(INFORMATION SHOWN begins)
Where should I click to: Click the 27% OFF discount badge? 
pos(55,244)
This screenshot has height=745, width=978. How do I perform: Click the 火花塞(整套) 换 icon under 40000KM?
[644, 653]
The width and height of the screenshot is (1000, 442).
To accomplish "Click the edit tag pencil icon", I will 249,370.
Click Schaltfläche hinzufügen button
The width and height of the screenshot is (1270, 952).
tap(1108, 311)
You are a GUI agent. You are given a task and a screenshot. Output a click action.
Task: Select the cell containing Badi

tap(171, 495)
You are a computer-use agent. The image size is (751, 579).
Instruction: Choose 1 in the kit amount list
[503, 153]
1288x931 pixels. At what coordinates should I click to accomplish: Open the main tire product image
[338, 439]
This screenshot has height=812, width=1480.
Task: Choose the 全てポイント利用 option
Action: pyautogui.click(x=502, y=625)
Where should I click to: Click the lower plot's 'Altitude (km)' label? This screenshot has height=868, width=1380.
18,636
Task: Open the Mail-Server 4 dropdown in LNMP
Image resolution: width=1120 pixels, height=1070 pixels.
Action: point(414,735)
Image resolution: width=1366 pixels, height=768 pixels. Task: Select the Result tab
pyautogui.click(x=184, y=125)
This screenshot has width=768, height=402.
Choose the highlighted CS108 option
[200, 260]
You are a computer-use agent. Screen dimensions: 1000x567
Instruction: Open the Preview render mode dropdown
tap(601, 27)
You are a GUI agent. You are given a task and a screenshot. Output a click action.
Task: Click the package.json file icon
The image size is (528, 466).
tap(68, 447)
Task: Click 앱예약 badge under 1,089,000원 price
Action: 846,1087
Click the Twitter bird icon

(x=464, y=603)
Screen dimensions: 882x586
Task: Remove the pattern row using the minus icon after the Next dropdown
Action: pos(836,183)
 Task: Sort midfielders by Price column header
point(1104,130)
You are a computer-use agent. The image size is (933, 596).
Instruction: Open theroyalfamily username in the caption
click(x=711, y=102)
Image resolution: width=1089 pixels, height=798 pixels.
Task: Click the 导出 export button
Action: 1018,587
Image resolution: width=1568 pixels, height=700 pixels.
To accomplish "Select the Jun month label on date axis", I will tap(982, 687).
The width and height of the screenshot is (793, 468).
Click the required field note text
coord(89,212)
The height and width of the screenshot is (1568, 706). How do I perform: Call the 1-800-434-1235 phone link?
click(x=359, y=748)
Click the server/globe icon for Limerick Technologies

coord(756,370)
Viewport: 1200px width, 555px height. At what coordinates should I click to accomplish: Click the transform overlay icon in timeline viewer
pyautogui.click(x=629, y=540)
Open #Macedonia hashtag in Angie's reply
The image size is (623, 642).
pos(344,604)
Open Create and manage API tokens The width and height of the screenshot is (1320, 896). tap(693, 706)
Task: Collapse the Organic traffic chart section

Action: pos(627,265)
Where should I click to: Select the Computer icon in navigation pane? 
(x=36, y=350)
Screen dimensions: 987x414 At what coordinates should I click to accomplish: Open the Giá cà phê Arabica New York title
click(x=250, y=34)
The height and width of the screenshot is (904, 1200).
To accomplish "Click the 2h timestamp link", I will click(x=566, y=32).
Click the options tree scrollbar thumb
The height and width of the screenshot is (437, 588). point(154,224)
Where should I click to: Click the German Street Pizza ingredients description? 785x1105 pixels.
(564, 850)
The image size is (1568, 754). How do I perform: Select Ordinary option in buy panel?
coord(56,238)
(INFORMATION SHOWN ends)
What belongs in the answer is each line of the data that has the word "agent".

**COMPLETED EXERCISE**
You are a GUI agent. You are given a task and a screenshot. Output a click action.
You are a computer-use agent. The image size is (751, 579).
You are a computer-use agent. Screen dimensions: 1000x567
You are a GUI agent. You are given a task and a screenshot. Output a click action.
You are a computer-use agent. The image size is (933, 596).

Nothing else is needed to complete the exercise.